§ Your task
List every distinct numerical figure mentioned in the forum thread on a failed subwoofer below, counting a figure only once even if it repeats.

§ Source passage
============================================================
Let me know, thanks guys.


----------



## RBTO

It's hard to say what is the exact cause of your problem. The fact that it happened during a move still gives me a gut feeling that it's something simple, but otherwise it could be a failed power transformer or something else in the power supply/amplifier. Personally, I would say it's worth a $50 shot to get an idea and estimate. When you find out the cause, check back here and there might be some suggestions. Again, it could be something pretty basic, but don't want to raise your hopes.

Even if you get a new one, you might want to hold onto this one in case you get it fixed at some future time since you can have dual subs for a better fill of your soundspace - good for spare parts too.


----------



## fmw

RBTO said:


> It's hard to say what is the exact cause of your problem. The fact that it happened during a move still gives me a gut feeling that it's something simple, but otherwise it could be a failed power transformer or something else in the power supply/amplifier. Personally, I would say it's worth a $50 shot to get an idea and estimate. When you find out the cause, check back here and there might be some suggestions. Again, it could be something pretty basic, but don't want to raise your hopes.
> 
> Even if you get a new one, you might want to hold onto this one in case you get it fixed at some future time since you can have dual subs for a better fill of your soundspace - good for spare parts too.


I think it is likely that the subwoofer amplifier's power supply has failed. It is very common on subs that are more than 5 or 6 years old. If you are handy enough to check a fuse, you are probably handy enough to replace the plate amp in the sub. It isn't all that hard to do.


----------
============================================================
§ Raw records
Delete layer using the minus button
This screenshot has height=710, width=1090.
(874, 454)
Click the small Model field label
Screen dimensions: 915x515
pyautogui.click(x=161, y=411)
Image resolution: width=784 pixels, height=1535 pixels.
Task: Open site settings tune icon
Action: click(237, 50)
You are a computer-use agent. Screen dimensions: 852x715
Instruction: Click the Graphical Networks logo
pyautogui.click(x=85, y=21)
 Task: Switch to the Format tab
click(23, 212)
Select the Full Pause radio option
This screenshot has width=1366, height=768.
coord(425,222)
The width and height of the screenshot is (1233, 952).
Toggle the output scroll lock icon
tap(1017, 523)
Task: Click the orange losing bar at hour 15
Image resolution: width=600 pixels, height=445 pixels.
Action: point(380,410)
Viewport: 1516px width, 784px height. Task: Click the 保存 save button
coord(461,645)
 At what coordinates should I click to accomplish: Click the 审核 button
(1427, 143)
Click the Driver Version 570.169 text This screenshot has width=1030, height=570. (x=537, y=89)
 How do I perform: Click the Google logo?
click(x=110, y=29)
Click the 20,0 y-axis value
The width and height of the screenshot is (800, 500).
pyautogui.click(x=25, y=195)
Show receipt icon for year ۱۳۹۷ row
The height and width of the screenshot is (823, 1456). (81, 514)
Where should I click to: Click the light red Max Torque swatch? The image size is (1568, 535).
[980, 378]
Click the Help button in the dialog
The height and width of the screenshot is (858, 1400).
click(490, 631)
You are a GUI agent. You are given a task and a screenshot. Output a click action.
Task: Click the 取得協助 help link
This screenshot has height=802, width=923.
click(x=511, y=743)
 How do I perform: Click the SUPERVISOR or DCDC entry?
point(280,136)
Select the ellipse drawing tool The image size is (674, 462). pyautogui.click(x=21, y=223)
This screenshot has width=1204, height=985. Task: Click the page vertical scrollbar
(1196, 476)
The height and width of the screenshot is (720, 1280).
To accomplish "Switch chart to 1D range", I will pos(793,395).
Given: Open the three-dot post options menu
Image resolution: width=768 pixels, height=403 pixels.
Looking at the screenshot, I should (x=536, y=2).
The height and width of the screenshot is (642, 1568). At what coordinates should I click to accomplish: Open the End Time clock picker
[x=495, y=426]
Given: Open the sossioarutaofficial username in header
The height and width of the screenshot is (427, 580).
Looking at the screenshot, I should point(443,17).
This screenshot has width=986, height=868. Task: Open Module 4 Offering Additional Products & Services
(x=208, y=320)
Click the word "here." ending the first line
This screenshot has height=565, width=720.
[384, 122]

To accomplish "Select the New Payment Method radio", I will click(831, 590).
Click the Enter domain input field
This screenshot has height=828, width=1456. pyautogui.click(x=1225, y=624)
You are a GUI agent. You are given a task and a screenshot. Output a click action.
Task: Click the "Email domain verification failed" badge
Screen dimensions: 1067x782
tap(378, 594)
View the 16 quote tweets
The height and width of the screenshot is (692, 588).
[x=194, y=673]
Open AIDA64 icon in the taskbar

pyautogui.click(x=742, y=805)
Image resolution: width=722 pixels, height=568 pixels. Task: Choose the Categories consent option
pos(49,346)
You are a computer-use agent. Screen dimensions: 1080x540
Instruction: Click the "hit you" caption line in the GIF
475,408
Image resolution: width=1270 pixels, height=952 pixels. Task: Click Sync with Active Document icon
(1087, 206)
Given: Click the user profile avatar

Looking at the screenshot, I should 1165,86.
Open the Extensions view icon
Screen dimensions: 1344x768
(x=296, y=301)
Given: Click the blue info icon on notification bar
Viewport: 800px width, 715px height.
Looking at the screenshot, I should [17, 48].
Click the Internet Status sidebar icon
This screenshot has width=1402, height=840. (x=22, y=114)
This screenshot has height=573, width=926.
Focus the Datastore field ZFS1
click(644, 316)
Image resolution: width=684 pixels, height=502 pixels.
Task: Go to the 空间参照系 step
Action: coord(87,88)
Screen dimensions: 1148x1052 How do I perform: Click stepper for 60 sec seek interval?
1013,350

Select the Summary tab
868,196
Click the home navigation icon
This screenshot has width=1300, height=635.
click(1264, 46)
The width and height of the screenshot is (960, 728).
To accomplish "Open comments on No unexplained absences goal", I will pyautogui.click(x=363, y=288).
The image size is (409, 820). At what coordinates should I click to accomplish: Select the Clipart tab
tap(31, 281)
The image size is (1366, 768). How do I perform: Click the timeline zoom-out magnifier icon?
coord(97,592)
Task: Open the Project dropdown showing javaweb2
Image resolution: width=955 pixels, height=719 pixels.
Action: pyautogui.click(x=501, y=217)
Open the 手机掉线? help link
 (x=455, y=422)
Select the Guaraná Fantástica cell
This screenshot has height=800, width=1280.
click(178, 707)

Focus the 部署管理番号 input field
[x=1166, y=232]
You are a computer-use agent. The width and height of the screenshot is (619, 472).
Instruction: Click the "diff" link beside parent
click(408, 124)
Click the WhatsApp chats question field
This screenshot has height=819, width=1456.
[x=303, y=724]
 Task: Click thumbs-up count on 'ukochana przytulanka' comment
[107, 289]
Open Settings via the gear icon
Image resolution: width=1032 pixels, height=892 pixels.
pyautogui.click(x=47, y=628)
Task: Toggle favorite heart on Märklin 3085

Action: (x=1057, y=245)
============================================================
§ Written solution
$50, 5, 6